12 thoughts on “Iddy Approved: Dragon Chow Dice Bag”

  1. That’s a really nice bag. It’s also cool that you have your logo on your dice bag.

    I have the ‘wimpy’ bag that you have, or one very close. I put my mini in there. Otherwise, I use the traditional Crown Royal bag, which does indeed tend to have dice spill out of it.

    Nice review, cool dice and bag.

    1. Jeff, yes, I’m very happy with how it turned out. I exchanged emails with Lyndsay to finalize the design and fabric choices. One of the players in the campaign I play in has a Crown Royal bag for his dice (I think). That seems to be a popular choice as well.

      I get to unleash my new dice tonight as DM. Good times!

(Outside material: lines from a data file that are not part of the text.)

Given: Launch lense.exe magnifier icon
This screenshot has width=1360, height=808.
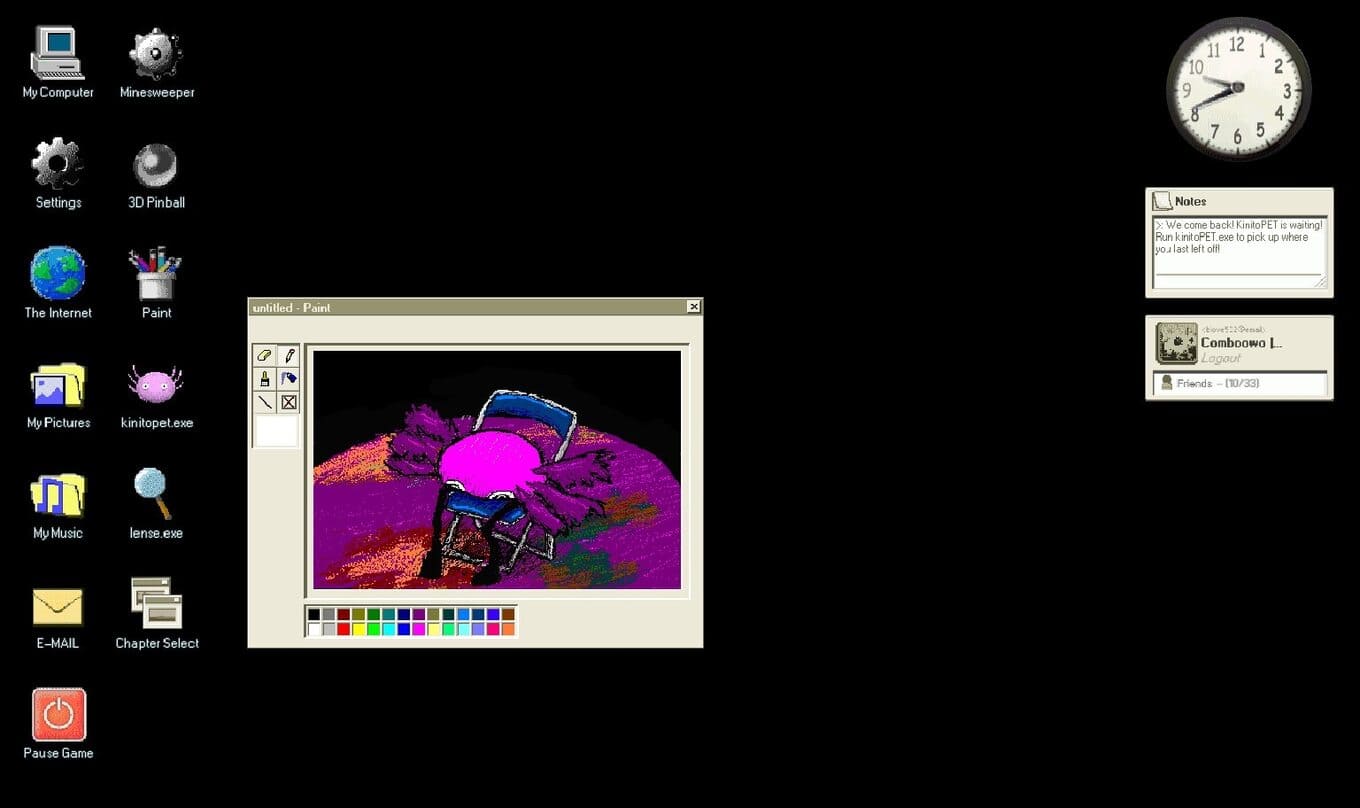Looking at the screenshot, I should point(156,494).
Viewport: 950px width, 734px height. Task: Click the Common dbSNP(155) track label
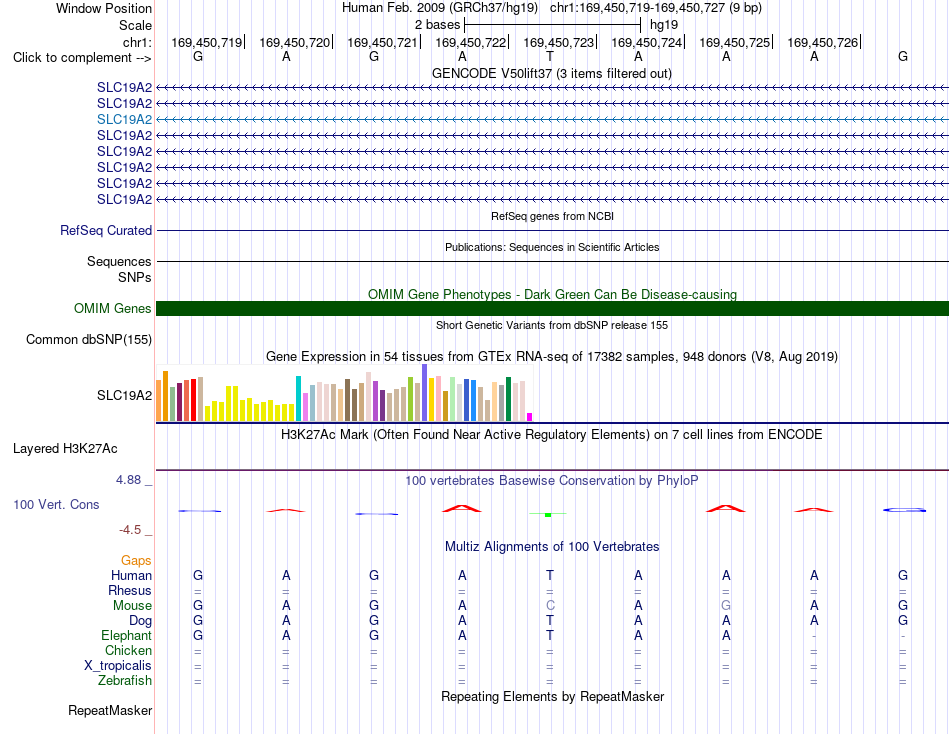click(x=88, y=339)
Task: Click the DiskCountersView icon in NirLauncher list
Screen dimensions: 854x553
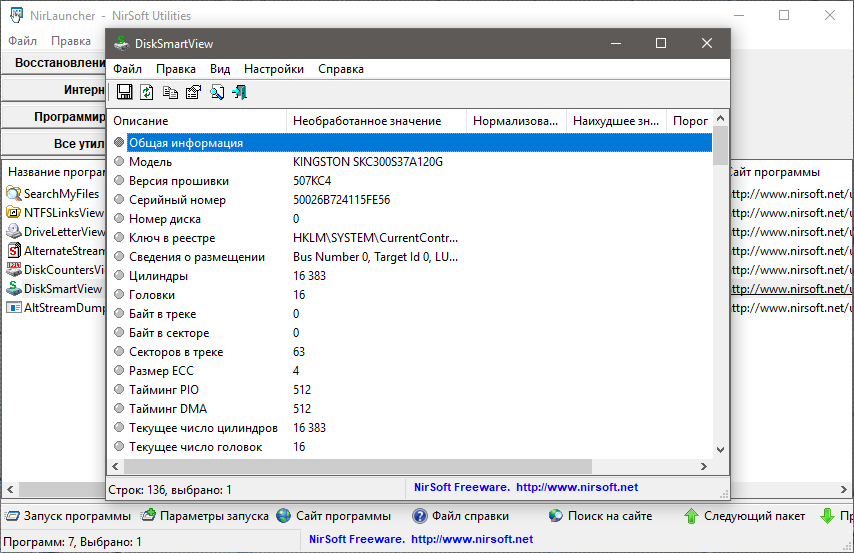Action: coord(14,269)
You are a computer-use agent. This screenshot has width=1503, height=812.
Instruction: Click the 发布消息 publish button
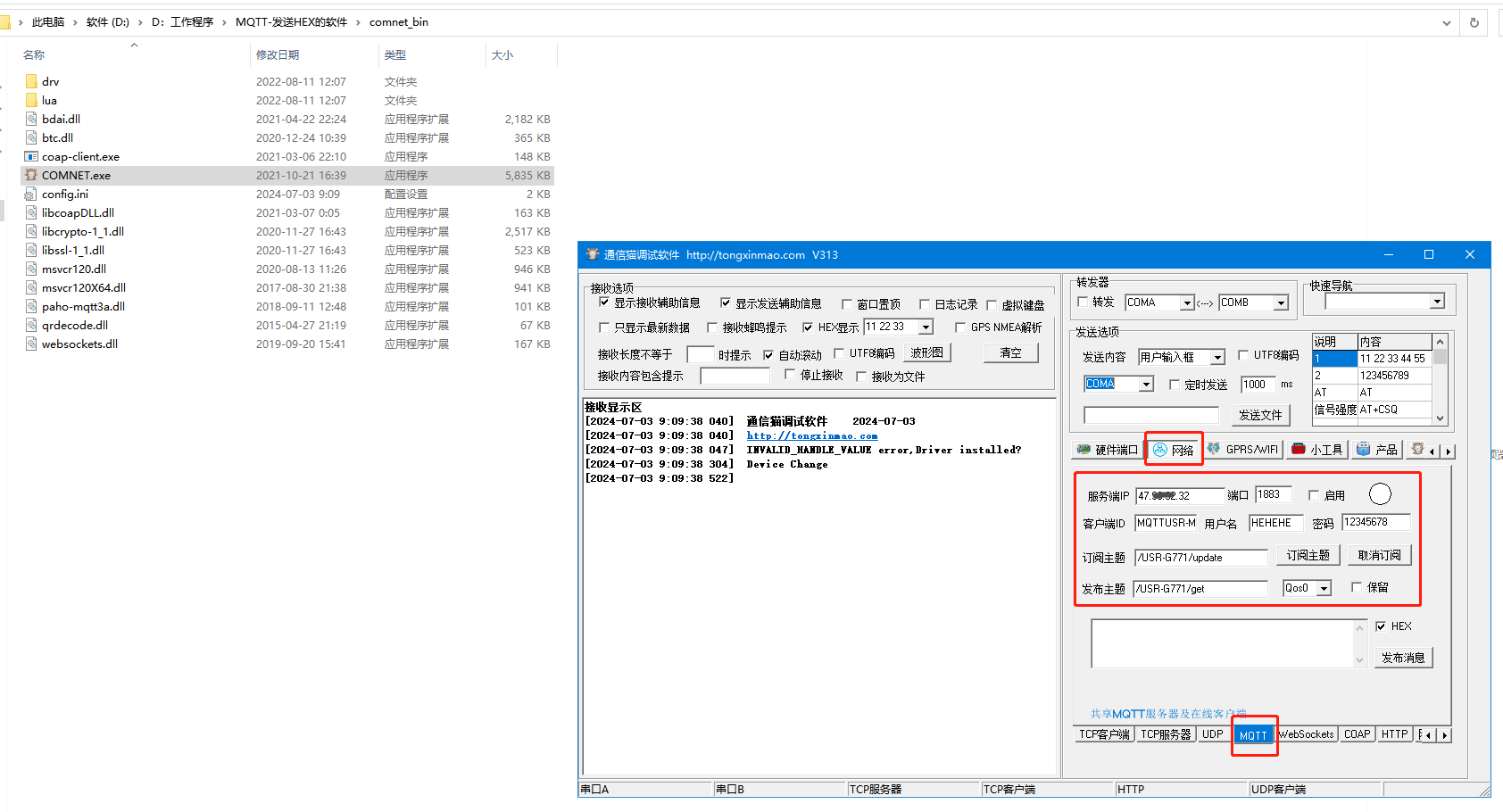pos(1403,658)
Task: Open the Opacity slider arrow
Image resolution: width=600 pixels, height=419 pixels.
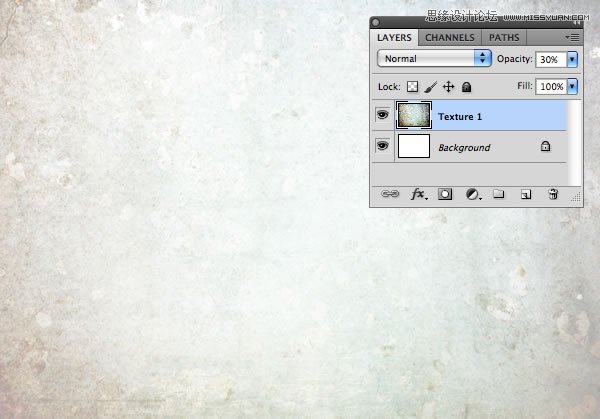Action: (x=572, y=59)
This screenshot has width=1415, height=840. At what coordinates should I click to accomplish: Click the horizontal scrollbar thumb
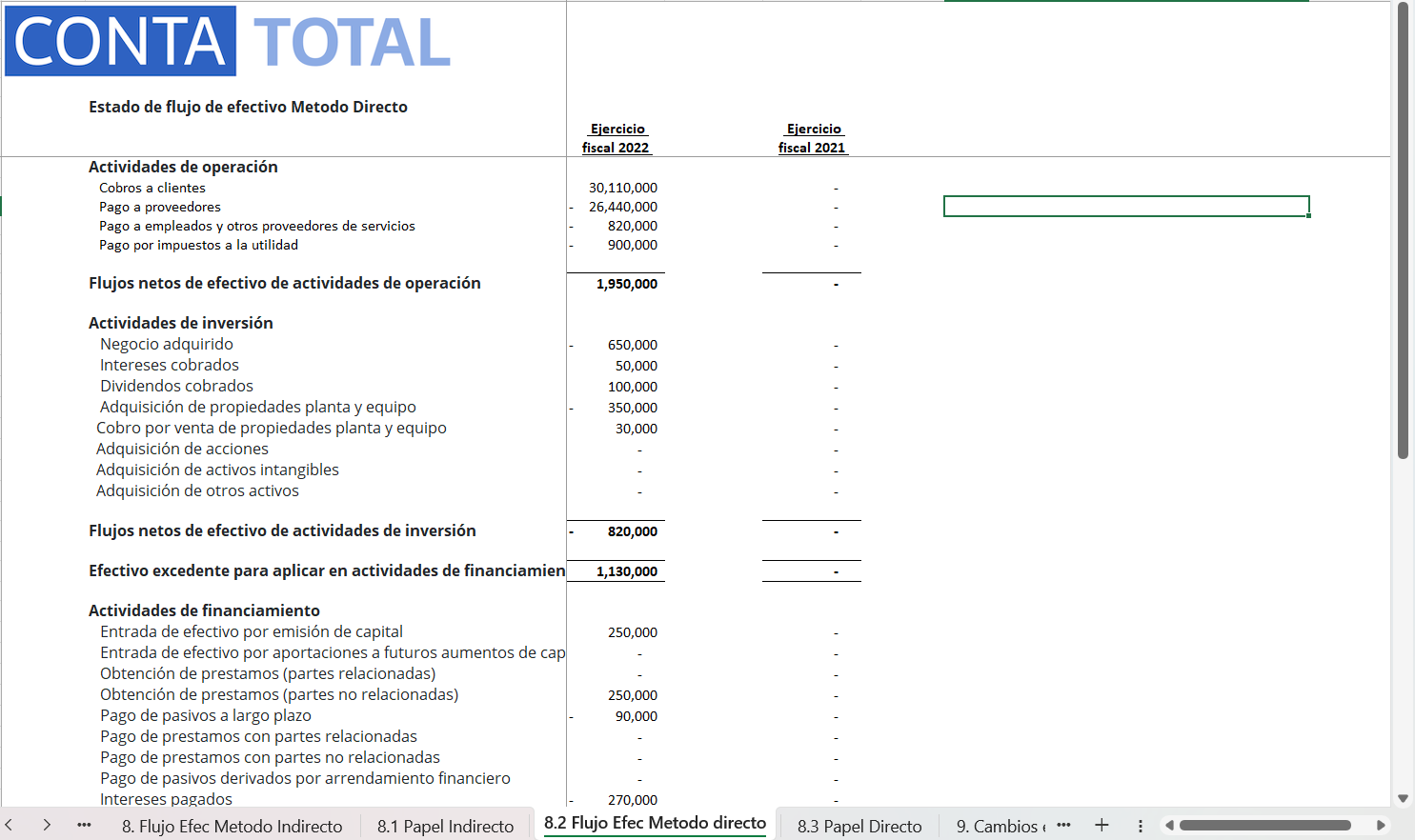coord(1264,825)
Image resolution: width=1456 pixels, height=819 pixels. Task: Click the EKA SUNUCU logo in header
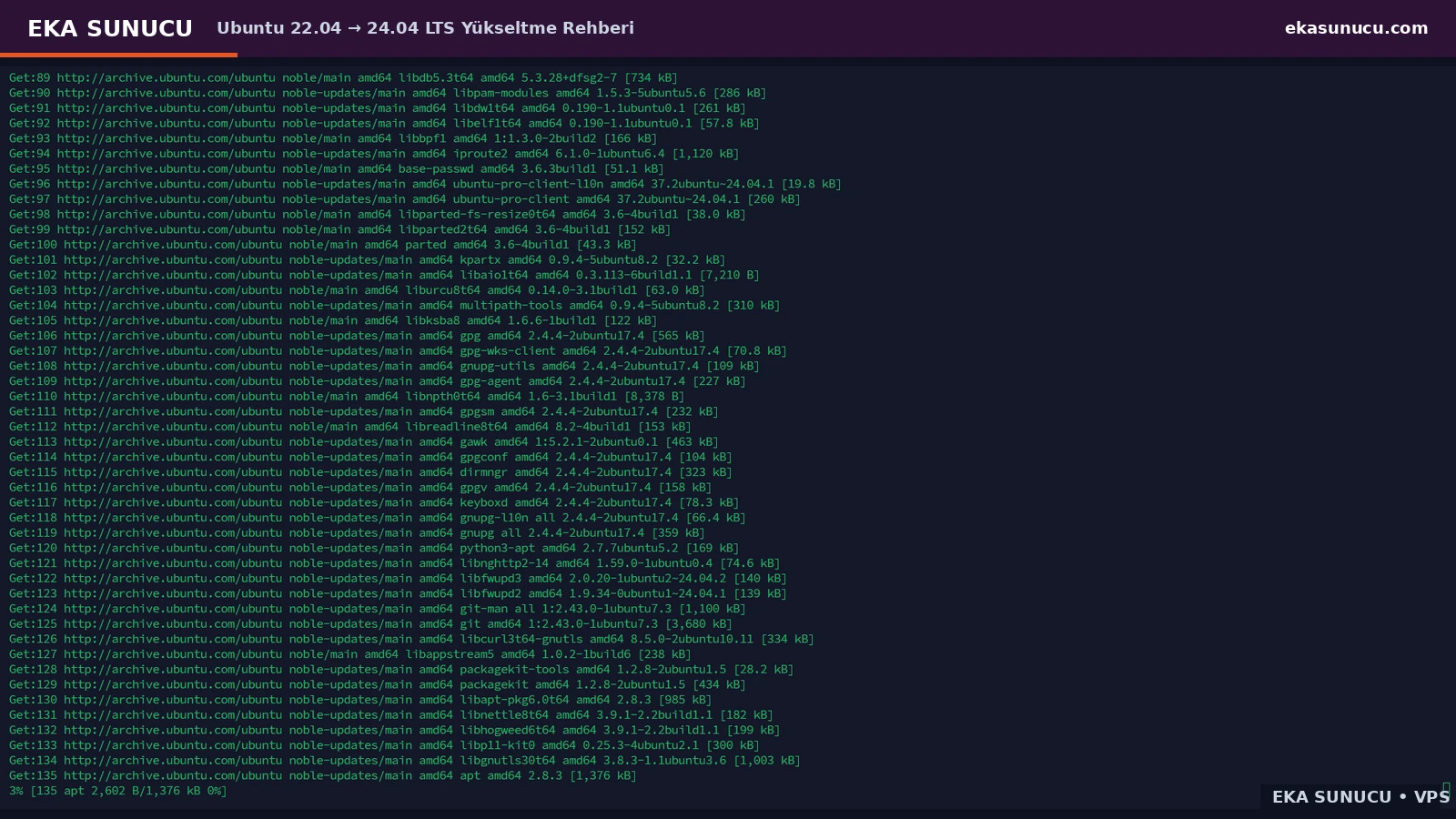coord(110,28)
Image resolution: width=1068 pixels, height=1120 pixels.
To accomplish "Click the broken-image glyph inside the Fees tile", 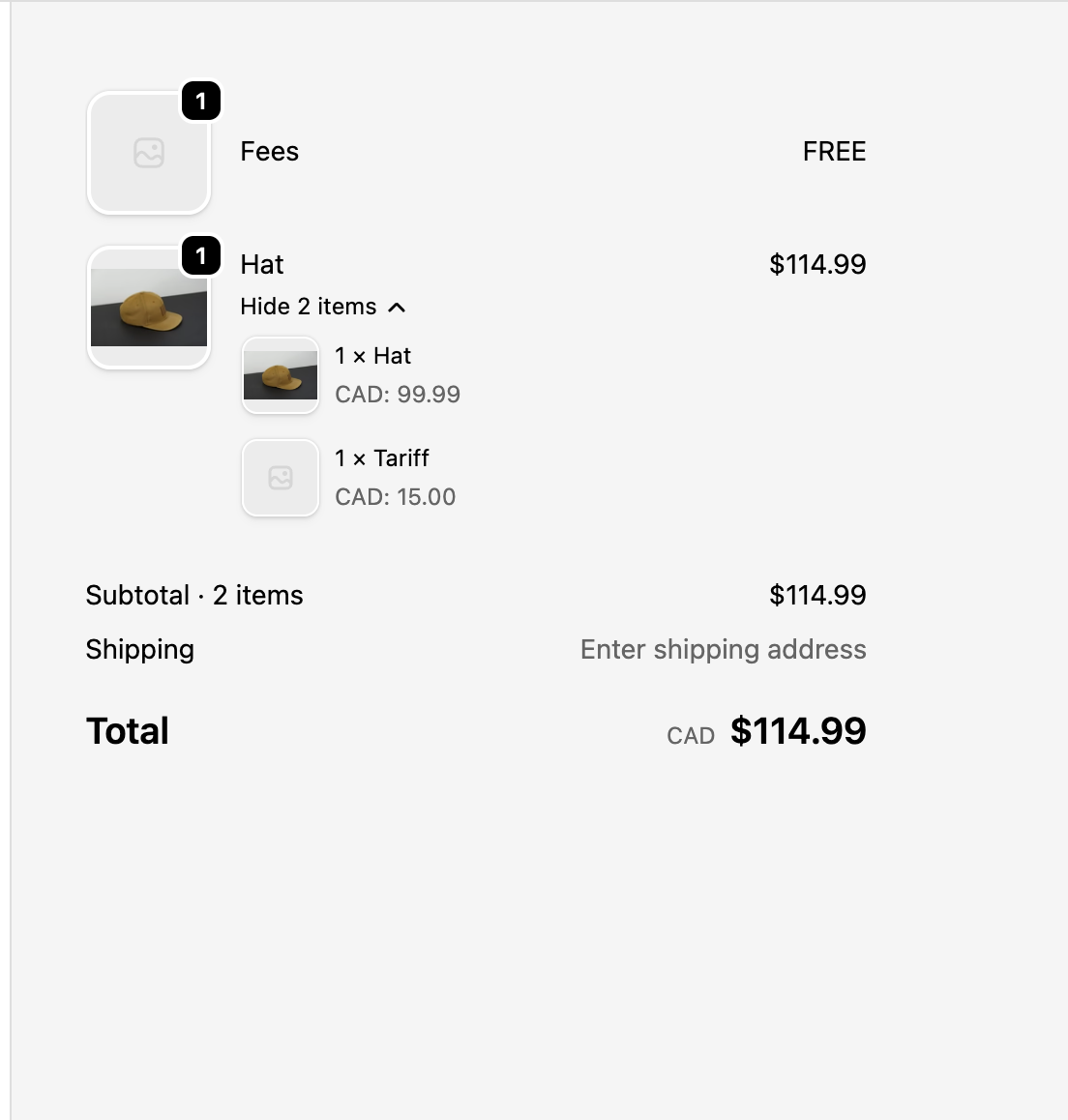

  2. I like that she can do this, I plan on getting some for my playtesters with the new logo on them as a way of saying “Thanks!” for their tireless efforts of trashing my adventures so I sell a decent product. (so help them out to get a new dice bag by picking up one (or more) of my adventures! sorry, shameless plug)

    1. Great idea on using the bags as a gift to playtesters. I could take individual photos of the minis I painted for some of my players and then get those images on a fabric for an individualized dice bag. But that will make me much less likely to kill off their characters! 😉

  3. Jeff,

    That is quite the interesting possibility!

    “I jump into the pit of lava.”

    “You’re sure? It’s a 100-foot drop into a pool of burning lava.”

    “Totally sure. I’m thinking there is treasure under the lava.”

    “Okay, you take 58 points of damage from the fall, 23 points of fire damage and ongoing 10 fire damage.”

    “Damn. That kills me. Can I have a new bag now?”

    ” . . . “

    1. i definitely think that could be a funny truth… and i see that happening in my group, sadly i haven’t quite gotten a job or over being a nice dm… but i am working on it, MANIACAL LAUGH!